### Task 1
Reproduce the part of the court opinion starting at "MEMORANDUM DECISION and" and ending at "complaint with prejudice.".

### Source extract

GUY MCEACHIN, PLAINTIFF,
v.
RICHARD DREFUS, EDUCATION SUPERVISOR, DEFENDANT.



The opinion of the court was delivered by: Gary L. Sharpe, United States District Judge

MEMORANDUM DECISION and ORDER

In this civil rights complaint, plaintiff alleges that defendant violated plaintiff's right to due process in a disciplinary hearing over which defendant presided. (Dkt. No. 1). Plaintiff seeks injunctive as well as substantial monetary relief. Presently before the court is defendant's motion to dismiss this complaint pursuant to FED. R. CIV. P. 12(b)(6). (Dkt. No. 12). Plaintiff has responded in opposition to the motion. (Dkt. No. 13*fn1 , 16). Defendant has filed reply memoranda. (Dkt. Nos. 14, 17). For the following reasons, this court agrees with defendant and will dismiss plaintiff's complaint with prejudice.

### Exercise material
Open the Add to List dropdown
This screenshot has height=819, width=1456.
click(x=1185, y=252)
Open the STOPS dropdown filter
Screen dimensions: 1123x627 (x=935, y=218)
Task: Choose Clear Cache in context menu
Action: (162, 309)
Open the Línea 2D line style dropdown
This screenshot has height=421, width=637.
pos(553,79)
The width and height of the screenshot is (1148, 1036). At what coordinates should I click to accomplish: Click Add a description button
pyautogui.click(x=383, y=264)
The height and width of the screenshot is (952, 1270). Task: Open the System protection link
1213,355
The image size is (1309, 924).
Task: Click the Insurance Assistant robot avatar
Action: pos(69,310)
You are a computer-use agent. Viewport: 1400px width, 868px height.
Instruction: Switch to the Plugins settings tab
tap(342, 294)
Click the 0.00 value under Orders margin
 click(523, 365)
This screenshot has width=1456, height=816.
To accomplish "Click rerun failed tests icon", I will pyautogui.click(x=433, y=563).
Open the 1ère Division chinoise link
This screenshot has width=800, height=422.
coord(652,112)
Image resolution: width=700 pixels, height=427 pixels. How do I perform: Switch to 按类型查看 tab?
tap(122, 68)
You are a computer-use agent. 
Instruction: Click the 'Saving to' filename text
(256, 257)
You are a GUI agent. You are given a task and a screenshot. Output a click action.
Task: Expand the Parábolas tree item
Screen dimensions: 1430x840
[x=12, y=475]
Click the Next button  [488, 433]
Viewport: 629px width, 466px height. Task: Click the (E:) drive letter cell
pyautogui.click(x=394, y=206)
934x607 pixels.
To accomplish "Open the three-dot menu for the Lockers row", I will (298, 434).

### Task 2
Rewrite the records with "Instruction" replaced by "Goal" and everything else left unchanged.

### Full solution 1
MEMORANDUM DECISION and ORDER

In this civil rights complaint, plaintiff alleges that defendant violated plaintiff's right to due process in a disciplinary hearing over which defendant presided. (Dkt. No. 1). Plaintiff seeks injunctive as well as substantial monetary relief. Presently before the court is defendant's motion to dismiss this complaint pursuant to FED. R. CIV. P. 12(b)(6). (Dkt. No. 12). Plaintiff has responded in opposition to the motion. (Dkt. No. 13*fn1 , 16). Defendant has filed reply memoranda. (Dkt. Nos. 14, 17). For the following reasons, this court agrees with defendant and will dismiss plaintiff's complaint with prejudice.

### Full solution 2
Open the Add to List dropdown
This screenshot has height=819, width=1456.
click(x=1185, y=252)
Open the STOPS dropdown filter
Screen dimensions: 1123x627 (x=935, y=218)
Task: Choose Clear Cache in context menu
Action: (162, 309)
Open the Línea 2D line style dropdown
This screenshot has height=421, width=637.
pos(553,79)
The width and height of the screenshot is (1148, 1036). At what coordinates should I click to accomplish: Click Add a description button
pyautogui.click(x=383, y=264)
The height and width of the screenshot is (952, 1270). Task: Open the System protection link
1213,355
The image size is (1309, 924).
Task: Click the Insurance Assistant robot avatar
Action: pos(69,310)
You are a computer-use agent. Viewport: 1400px width, 868px height.
Goal: Switch to the Plugins settings tab
tap(342, 294)
Click the 0.00 value under Orders margin
 click(523, 365)
This screenshot has width=1456, height=816.
To accomplish "Click rerun failed tests icon", I will pyautogui.click(x=433, y=563).
Open the 1ère Division chinoise link
This screenshot has width=800, height=422.
coord(652,112)
Image resolution: width=700 pixels, height=427 pixels. How do I perform: Switch to 按类型查看 tab?
tap(122, 68)
You are a computer-use agent. 
Goal: Click the 'Saving to' filename text
(256, 257)
You are a GUI agent. You are given a task and a screenshot. Output a click action.
Task: Expand the Parábolas tree item
Screen dimensions: 1430x840
[x=12, y=475]
Click the Next button  [488, 433]
Viewport: 629px width, 466px height. Task: Click the (E:) drive letter cell
pyautogui.click(x=394, y=206)
934x607 pixels.
To accomplish "Open the three-dot menu for the Lockers row", I will (298, 434).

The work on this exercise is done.